Maximise your body’s potential and become a better player. An interview with golf performance specialist Sam Vickers, by Dan from GolfBubble

I was recently lucky enough to spend some time catching up with Sam Vickers, a golf performance specialist based at the National Performance Centre at Woodhall Spa Golf Club, the home of England Golf. Sam has a huge wealth of expertise and experience and it was a real privilege to talk all things golf with him.

Sam offers both in person and online coaching with the aim of helping golfers of all levels, ages and injury backgrounds to maximise their body’s potential and become a better player.

It was immediately apparent from talking with Sam how knowledgeable he is in this area, but also how passionate he is about helping any golfer improve and enjoy golf more.

Sam is currently offering a 4-week online coaching package for just £50 (RRP £80), which includes a needs analysis, a physical movement screening and biomechanical swing analysis, an individualised 4-week programme and online support via the CoachNow platform. At a similar cost to a typical one-hour lesson this really feels like something any golfer serious about improving should think about investing in.


Why work with a golf performance coach?

Working on my own strength and flexibility has made a huge difference to my golf game in recent years, both in terms of scoring and preventing a recurring pain in my lower back.

I really believe it could help any golfer who would like to improve or play pain free. Your body is the most important tool you have, so it makes sense to get the most out of it.

The picture below from Sam shows just how important it is to understand and improve what your body can do. Understanding this will help you work towards swing techniques you can actually achieve, and improving what your body can do will help maximise your potential.

If nothing else though, it can also help you play the game pain free, which would be a game changer for so many golfers.


Here’s some of our favourite questions and answers from when we caught up with Sam

Sam’s tips and advice for golfers

Dan: Straight to the point, what is the single best bit of advice you would give to all golfers?

Sam: Set out a clear plan to your development.

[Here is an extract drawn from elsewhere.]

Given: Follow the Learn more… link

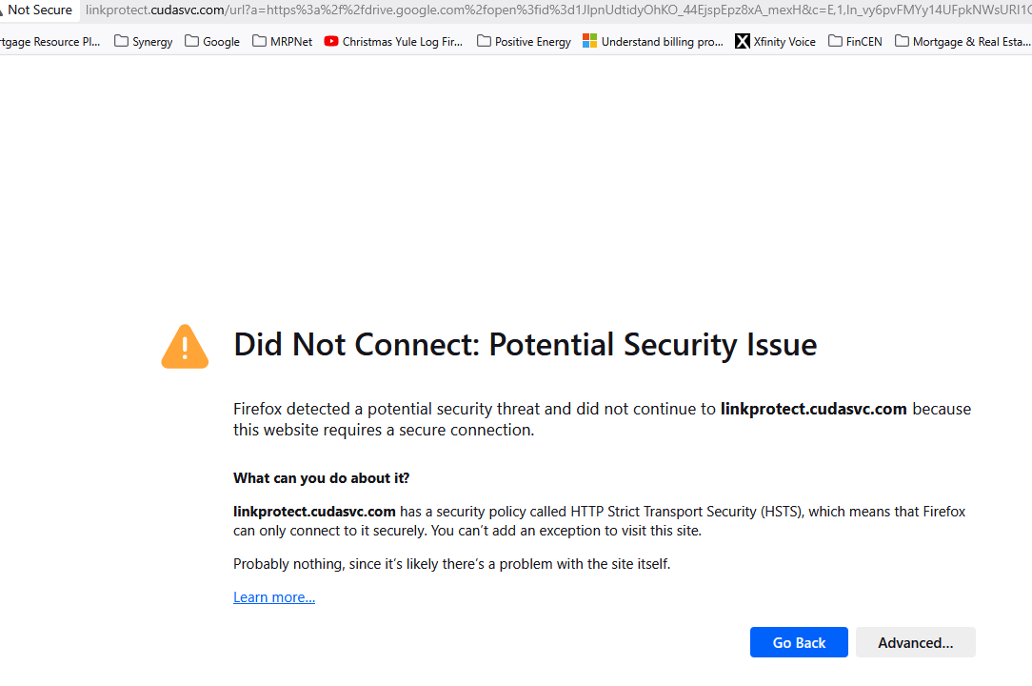Looking at the screenshot, I should click(274, 597).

Regardless of your level, if you are genuinely investing your time and resources into being the best player you can be, you need to be able to identify what your ‘low hanging fruit’ is for improvement. As in, what areas can be enhanced that offer the most return. This is where working alongside a coach or team of specialist’s is often vital, as they can help you identify where you really need to put your focus. Too many players waste time and money with coaches working on things that typically do not offer much return.

Dan: What areas of improvement have you seen help golfers the most?

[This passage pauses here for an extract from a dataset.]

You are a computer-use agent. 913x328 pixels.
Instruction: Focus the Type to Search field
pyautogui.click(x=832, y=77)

Sam: Most golfers will hit a level where their handicap and scores start to plateau. Someone’s natural ability and learning process often sees them improve quite quickly through simply playing regularly but overtime this will stall, and typically this is where the majority of golfers start to get very frustrated… resulting in them changing coaches, completely altering their swing and going down ‘rabbit holes’ searching for the next level.

Perhaps biasedly, from my experience, nearly all golfers make their next level break through by focusing on the basics and consistency of routines. Looking at the physical side to move better with more freedom, decrease pain and injury, reduce general fatigue levels both on and off the course, preparing better before a round with a physical warm-up and developing mental skills that maximises their course-management and ability to focus and accept the shot outcome / score.

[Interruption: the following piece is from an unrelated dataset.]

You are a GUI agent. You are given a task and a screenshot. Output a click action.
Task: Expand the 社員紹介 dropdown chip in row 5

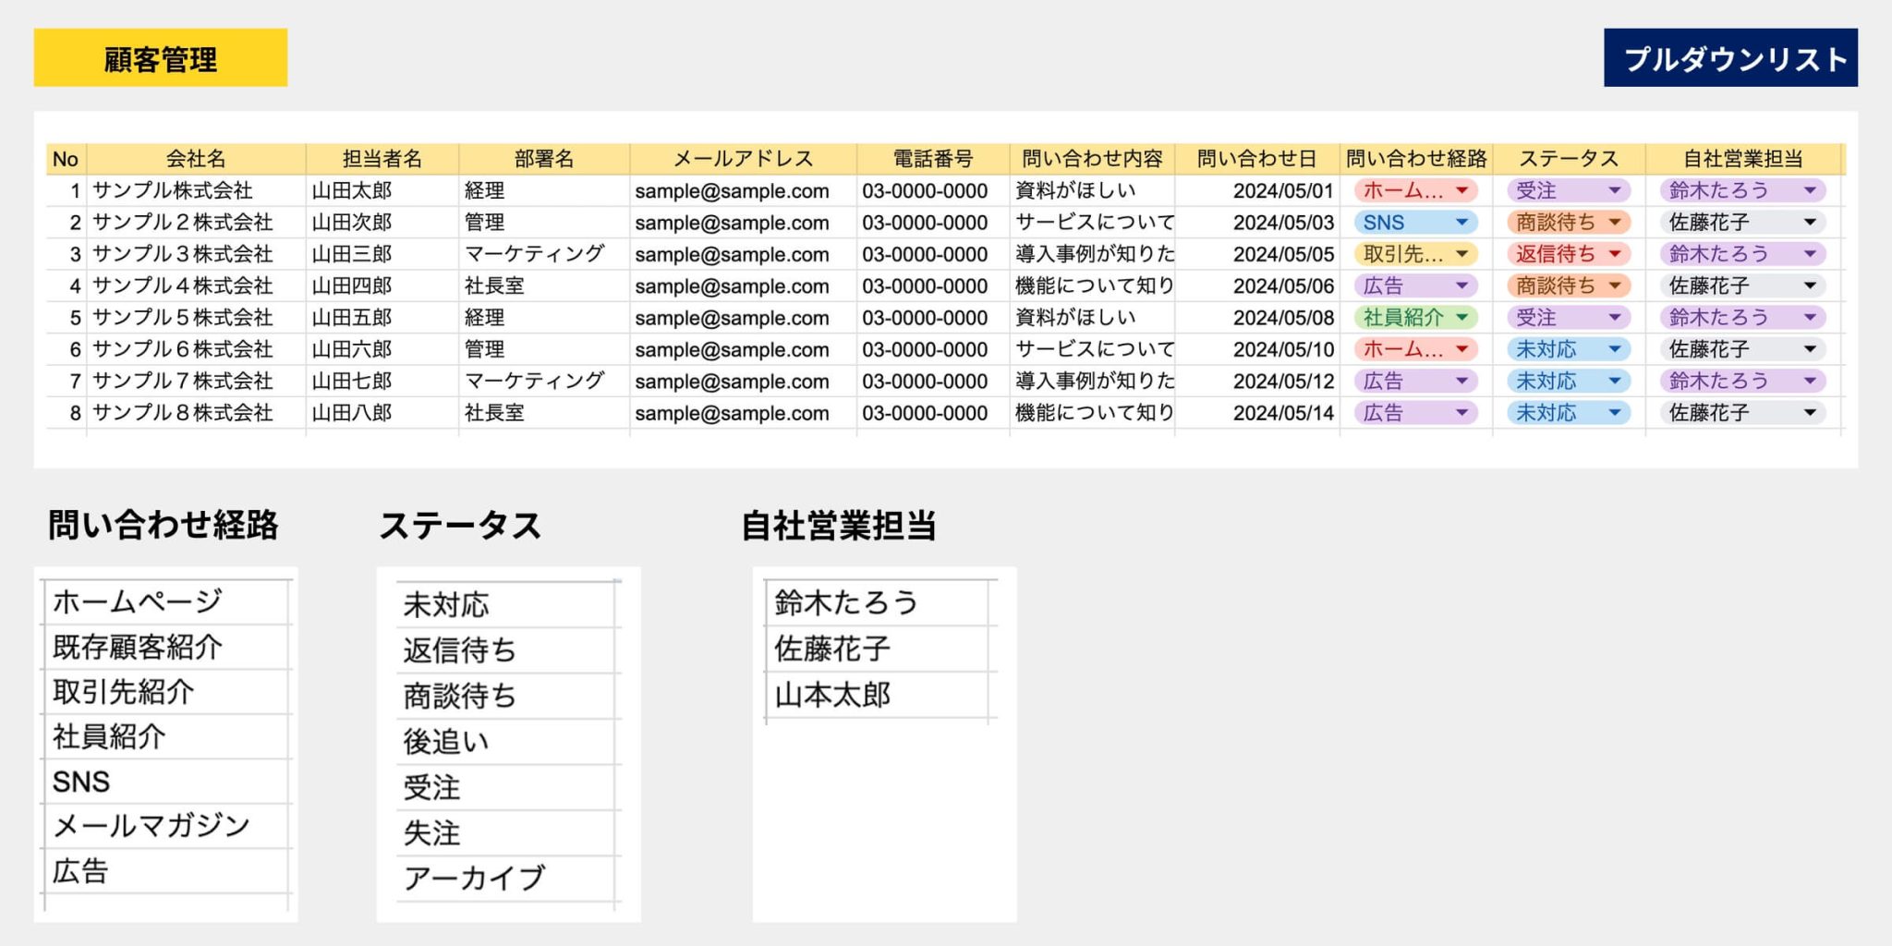[1415, 318]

Nearly all golfers – even at the highest level – have an ingrained swing technique. The golf swing is meant to alter day to day, because this is how human movement works, which is what makes golf so difficult. Therefore, focusing more on what impacts this is essential. If your body is physically limited, or if it is injured and in pain, then your engine needs developing, not your swing positions and feels. If your body is fatigued and your neuromuscular system is not working efficiently, then your nutrition, hydration, lifestyle, and training routines need developing. Whereas most will just hit more balls and have more coaching sessions which often compounds the issue. The point is, the main thing that is limiting progress is rarely as simple as technical faults.

Dan: It is becoming more and more apparent how important it is to warm up before playing golf, both for performance and injury prevention. Do you have any tips or advice about how to warm up?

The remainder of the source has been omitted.